During a private Monday fundraiser, McAuliffe told donors he is “so tired” of those who question President Joe Biden’s electoral win, saying the claims are “hurting our country” and “hurting those young men and women in uniform.” Within hours of taking over the Democratic National Committee in 2001, however, McAuliffe embraced a conspiracy theory that former president George W. Bush’s 2000 election win was stolen, a claim he continued to make for at least three years.
McAuliffe went on Meet the Press to defend his claim that the Supreme Court “tampered” with the election, saying he had to start his tenure as DNC chair “with a bang.” McAuliffe’s stolen election claims continued through at least 2004, when he said Democrats “actually won the last presidential election.”

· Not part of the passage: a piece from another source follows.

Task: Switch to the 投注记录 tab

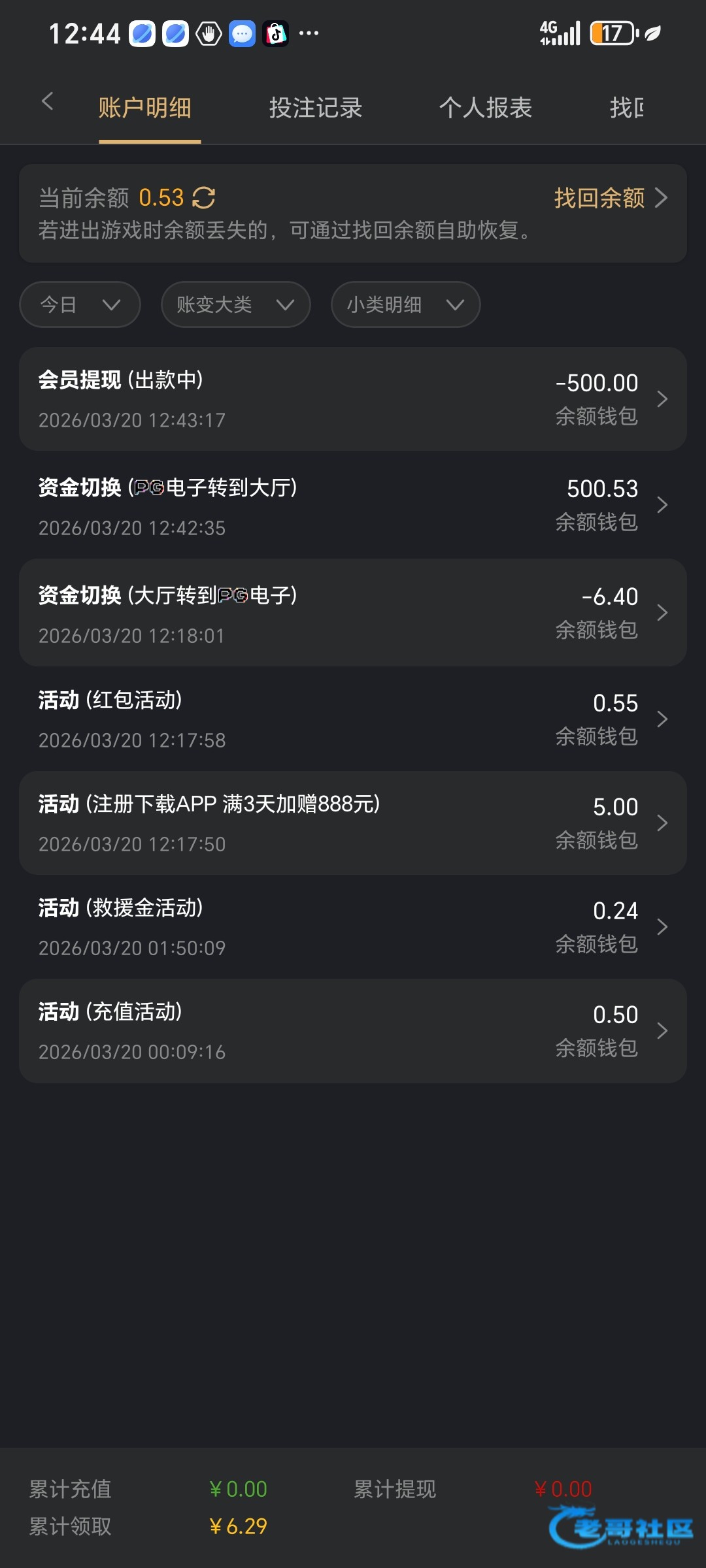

“Don’t tell me that every vote doesn’t count,” McAuliffe said at a grassroots training event. “We actually won the last presidential election, folks. They stole the last presidential election.”
McAuliffe’s denialist rhetoric stands in contrast to GOP opponent Glenn Youngkin, who in May said Biden was “legitimately elected our president.” The Democrat is now accusing Youngkin of “promoting Trump’s dangerous lies” by attacking the Republican’s “Election Integrity Task Force,” which aims to “establish a politically independent and transparent Virginia Department of Elections” and “strengthen Virginia’s voter identification in all methods of voting.”
The McAuliffe campaign did not return a request for comment on whether the Democrat still believes Republicans “stole” the 2000 election.
McAuliffe has also sent at least five fundraising emails written by failed Georgia Democratic gubernatorial candidate Stacey Abrams. Abrams has refused to call Republican governor Brian Kemp “legitimate” and said as recently as April 2021 that the election was “stolen from the voters of Georgia.”
“Yes or no, do you still maintain the 2018 election was stolen? That’s your language,” Sen. Ted Cruz (R., Texas) asked Abrams in April.
“My full language was that it was stolen from the voters of Georgia,” Abrams responded. “We do not know what they would have done because not every eligible Georgian was permitted to participate fully in the election.”